I was about 10 minutes early as I searched for my customer's address on Barre Street in Montpelier. I could have engaged the GPS on my smartphone, but that would have felt like cheating. (I'm like the obstinate logger who spurns the chainsaw for his trusty ax.) This 8:30 morning pickup was on the early side for me, late-night cabbie that I am, but I hate to turn down lucrative out-of-town work.
After a couple of passes, I finally found the place: a wooden, three-story walk-up, rickety and faded yellow, the stairs open to the elements in a tilty, unwalled porch. It was located up a driveway behind a nearly identical structure, the forward version rusty brown in color and just slightly less woebegone. It occurred to me that these old apartments must have originally been built to house Barre granite workers.
As soon as I pulled in front, my customer, Wendy Jones, came down the stairs with her two bags. She appeared young and breezy, not at all in tune with the creaky building from which she emerged. Loading the luggage into the trunk, I asked her, "Where you flying today?"
"Back home to Cali," she replied. "I had a wonderful visit with an old friend. This is a girl I've known since middle school. She just got a job up here. In fact, she just moved into her place, like, last week."
Wendy was an attractive woman, in her mid-thirties if I had to guess — an Asian American with a distinctly southern California accent. Settling into the shotgun seat, she continued, "What a cute town. We wandered around yesterday discovering things."
Pulling back onto Barre Street, I asked, "Are you much of a reader? Have you heard of She's Come Undone by Wally Lamb, I think it is?"
"Yeah, I have. It's been on my reading list for a while."
"Well, at some point in the story the protagonist moves to Montpelier. I mean, it's a terrific novel apart from the Vermont connection, but you might really enjoy revisiting the town fictionally, having been here."
"Well, now it's moved to the top of my list," she replied with a warm smile.
We negotiated our way out of the small but bustling capital city and merged onto the interstate en route to the Burlington airport. "So it sounds like you and your friend had a great time," I said, picking up the conversation.
"We sure did," Wendy said. "We had to work out some stuff first. There were issues about me not coming east to visit her for so long. But we talked it all out — some tears included — and now our relationship is back on a great basis."
I chuckled and said, "That is so not a conversation two male friends would have. I mean, not to be sexist, but that's not typically how guys work these things out."
Wendy laughed, saying, "Hey, I understand. I'm married, and we have an 11-year-old son."
"So which California do you hail from?" I asked. "Because the north and south are, like, different worlds."
"Oh, I'm an LA girl," Wendy replied. "My whole life except for my first year."
"Did your family immigrate here?"
"No, I'm a Korean adoptee. My parents brought me here at 9 months. I guess they liked what they got, because they later adopted my sisters, two more Korean girls."
Wendy seemed at ease with her history, a story she undoubtedly had been telling her whole life, especially if — and this was an assumption on my part — her adoptive parents were white. Or black or Latino, now that I thought about it.

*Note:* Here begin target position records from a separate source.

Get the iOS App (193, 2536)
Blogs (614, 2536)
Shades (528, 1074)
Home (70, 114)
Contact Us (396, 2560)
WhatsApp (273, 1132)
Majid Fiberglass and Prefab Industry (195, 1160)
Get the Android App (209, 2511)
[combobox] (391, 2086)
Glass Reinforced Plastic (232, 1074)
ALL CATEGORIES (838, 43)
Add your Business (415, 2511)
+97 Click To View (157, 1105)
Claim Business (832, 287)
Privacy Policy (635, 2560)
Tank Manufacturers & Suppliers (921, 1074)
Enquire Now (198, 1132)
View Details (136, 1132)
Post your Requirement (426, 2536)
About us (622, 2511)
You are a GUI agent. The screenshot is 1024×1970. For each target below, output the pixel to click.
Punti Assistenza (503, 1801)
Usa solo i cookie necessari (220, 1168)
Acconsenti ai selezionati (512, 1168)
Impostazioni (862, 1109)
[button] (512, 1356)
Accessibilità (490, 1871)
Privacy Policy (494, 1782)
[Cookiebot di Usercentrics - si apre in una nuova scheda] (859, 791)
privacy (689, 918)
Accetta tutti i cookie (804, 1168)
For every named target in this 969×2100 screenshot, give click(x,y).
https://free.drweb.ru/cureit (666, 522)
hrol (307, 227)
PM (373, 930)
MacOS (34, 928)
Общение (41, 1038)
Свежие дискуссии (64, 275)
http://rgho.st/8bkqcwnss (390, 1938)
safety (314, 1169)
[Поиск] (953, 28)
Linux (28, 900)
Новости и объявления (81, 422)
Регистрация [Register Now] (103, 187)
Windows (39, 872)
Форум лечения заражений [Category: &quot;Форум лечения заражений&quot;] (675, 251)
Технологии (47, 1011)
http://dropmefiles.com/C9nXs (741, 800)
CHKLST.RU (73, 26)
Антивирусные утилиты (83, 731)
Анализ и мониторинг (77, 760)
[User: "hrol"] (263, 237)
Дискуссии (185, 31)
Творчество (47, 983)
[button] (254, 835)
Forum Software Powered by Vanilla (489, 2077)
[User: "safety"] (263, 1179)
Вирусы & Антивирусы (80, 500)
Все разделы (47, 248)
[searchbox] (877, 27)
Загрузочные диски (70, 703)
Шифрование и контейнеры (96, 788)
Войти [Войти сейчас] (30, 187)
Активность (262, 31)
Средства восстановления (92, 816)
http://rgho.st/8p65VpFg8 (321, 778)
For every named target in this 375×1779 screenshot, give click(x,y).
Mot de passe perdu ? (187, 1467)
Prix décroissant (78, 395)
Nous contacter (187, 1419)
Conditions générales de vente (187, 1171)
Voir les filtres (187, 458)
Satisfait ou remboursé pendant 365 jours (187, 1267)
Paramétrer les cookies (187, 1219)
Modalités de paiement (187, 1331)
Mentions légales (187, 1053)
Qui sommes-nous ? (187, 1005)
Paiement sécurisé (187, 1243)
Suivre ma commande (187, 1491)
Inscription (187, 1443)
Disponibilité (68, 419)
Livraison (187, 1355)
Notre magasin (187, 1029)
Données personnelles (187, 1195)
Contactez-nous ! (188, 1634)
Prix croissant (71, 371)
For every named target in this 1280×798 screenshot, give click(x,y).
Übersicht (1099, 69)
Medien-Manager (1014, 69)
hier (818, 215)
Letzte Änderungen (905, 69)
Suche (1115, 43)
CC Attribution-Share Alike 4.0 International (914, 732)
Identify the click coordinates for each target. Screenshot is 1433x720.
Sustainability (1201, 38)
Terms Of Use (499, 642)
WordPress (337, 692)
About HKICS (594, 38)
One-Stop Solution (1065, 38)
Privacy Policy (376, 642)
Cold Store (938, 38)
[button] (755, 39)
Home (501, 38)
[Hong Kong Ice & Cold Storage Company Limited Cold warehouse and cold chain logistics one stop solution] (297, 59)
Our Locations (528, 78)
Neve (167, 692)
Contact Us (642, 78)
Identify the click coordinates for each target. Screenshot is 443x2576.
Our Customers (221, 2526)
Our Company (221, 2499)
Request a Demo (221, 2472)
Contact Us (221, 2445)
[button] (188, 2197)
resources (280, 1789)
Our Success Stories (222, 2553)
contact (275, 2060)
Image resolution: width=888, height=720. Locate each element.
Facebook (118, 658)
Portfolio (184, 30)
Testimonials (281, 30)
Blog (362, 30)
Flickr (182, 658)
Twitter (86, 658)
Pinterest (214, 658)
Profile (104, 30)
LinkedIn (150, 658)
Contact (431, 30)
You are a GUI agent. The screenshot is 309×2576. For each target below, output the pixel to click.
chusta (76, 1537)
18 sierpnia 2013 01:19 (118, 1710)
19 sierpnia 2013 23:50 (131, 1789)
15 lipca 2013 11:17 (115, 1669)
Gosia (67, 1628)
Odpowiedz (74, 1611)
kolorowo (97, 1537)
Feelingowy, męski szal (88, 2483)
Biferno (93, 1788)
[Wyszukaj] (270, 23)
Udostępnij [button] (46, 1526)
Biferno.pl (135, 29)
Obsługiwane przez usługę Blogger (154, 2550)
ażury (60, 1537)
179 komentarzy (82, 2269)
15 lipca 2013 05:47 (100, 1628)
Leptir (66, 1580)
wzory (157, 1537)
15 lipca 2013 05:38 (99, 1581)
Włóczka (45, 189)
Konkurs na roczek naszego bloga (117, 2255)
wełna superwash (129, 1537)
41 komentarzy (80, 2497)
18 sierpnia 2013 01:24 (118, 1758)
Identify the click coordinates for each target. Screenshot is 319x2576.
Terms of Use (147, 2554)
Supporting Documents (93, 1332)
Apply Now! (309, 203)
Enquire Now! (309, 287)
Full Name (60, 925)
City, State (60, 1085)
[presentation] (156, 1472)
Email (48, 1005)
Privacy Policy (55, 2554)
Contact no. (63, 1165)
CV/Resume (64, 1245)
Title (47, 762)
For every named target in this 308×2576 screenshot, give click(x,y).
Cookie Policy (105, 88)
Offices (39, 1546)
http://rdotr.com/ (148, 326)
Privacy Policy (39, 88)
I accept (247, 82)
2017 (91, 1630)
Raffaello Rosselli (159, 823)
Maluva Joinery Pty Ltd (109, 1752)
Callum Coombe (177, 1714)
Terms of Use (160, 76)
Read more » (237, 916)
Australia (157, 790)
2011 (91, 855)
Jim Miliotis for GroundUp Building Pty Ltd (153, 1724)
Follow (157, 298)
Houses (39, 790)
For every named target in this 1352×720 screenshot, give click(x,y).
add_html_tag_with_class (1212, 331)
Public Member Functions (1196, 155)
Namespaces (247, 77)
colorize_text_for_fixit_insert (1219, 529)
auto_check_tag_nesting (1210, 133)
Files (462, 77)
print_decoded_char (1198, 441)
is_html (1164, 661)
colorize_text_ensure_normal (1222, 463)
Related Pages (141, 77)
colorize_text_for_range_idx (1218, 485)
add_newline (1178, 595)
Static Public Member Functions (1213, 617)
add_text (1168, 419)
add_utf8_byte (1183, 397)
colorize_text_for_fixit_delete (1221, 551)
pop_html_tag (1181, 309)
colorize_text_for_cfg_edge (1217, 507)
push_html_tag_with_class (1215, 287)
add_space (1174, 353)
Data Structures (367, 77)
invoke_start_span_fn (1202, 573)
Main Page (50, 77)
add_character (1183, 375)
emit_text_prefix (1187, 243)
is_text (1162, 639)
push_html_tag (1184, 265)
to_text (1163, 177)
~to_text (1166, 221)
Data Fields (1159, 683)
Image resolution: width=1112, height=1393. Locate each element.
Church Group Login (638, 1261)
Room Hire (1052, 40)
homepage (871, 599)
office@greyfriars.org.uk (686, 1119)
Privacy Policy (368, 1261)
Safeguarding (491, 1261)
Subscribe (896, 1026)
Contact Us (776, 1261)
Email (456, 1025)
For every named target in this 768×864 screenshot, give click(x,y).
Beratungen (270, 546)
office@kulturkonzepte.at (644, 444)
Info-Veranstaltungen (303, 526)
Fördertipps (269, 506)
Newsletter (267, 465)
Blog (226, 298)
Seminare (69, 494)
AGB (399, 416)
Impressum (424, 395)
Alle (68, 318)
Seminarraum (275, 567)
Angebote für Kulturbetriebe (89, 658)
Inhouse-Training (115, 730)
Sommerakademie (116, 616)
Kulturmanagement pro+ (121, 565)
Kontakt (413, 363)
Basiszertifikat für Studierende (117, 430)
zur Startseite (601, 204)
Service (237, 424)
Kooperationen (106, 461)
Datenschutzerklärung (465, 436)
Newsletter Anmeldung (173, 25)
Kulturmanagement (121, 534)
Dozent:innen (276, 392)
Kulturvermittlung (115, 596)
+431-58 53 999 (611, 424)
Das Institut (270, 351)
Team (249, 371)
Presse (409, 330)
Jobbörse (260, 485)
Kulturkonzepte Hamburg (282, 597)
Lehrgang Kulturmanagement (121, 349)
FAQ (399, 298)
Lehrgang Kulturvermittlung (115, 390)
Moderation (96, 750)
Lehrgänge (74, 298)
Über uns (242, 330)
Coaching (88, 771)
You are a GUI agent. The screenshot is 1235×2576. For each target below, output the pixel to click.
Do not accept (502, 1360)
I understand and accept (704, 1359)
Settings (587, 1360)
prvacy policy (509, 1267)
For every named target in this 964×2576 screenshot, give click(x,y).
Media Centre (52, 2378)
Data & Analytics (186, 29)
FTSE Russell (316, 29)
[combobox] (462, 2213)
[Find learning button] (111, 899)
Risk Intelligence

"What was it back then?" I asked. "I guess there was a window of time when it was fairly easy to find and adopt Korean babies?"
"Yeah, there's a ton of us here, now mostly in our thirties and forties."
"Have you ever been drawn to explore your Korean roots? I've known a few adopted folks, and some have a deep urge to uncover their birth parents. For others, not so much."
"You know, there are actually tour agencies in Korea that cater to the American-raised adoptees who want to explore their roots. I've thought about doing that. One of my sisters is also interested. The younger one couldn't care less, though that could change, of course, as she gets older."
"Wow, that's fascinating," I said. "Does the agency also assist you in locating or visiting your biological relatives?"
"Well, you have to investigate on your own, if you want to. But, if you do have information, they will help you get to the places where your relatives live. That can be worked into the tour."
"Have you thought about finding your Korean parents? Is it even possible?"
"It is possible, but not easy. Back then, the adoptions were mostly what they call 'closed.' The thinking was, this was the best for all concerned. But I'm not really interested in my biological parents as much as finding my foster parents who raised me for those first nine months. I'd really like to meet them and get to know them a little bit."
"I bet they were real loving folks," I speculated. "I say this because you seem like an emotionally grounded and well-adjusted person. Those first months of life are vastly important to our lifelong well-being, and I imagine that your foster parents nurtured you and gave you a lot of love while they had you in their charge."
Sometimes I get carried away. Because of the nature of my job, I'm accustomed to spending time with random people, often making surprisingly deep connections, fleeting though they may be. Not every cabbie approaches the work that way, but I do, and I embrace it. On the flip side, I worry about being inappropriate — making unwelcome assumptions and saying too much. For a gregarious person like myself, it can be a fine line.
"That's always been my feeling," Wendy said, and I breathed a small sigh of relief, knowing that she was OK with my comments. "And that's probably why I would like to have this reunion someday — to look them in the eyes and express my gratitude and appreciation."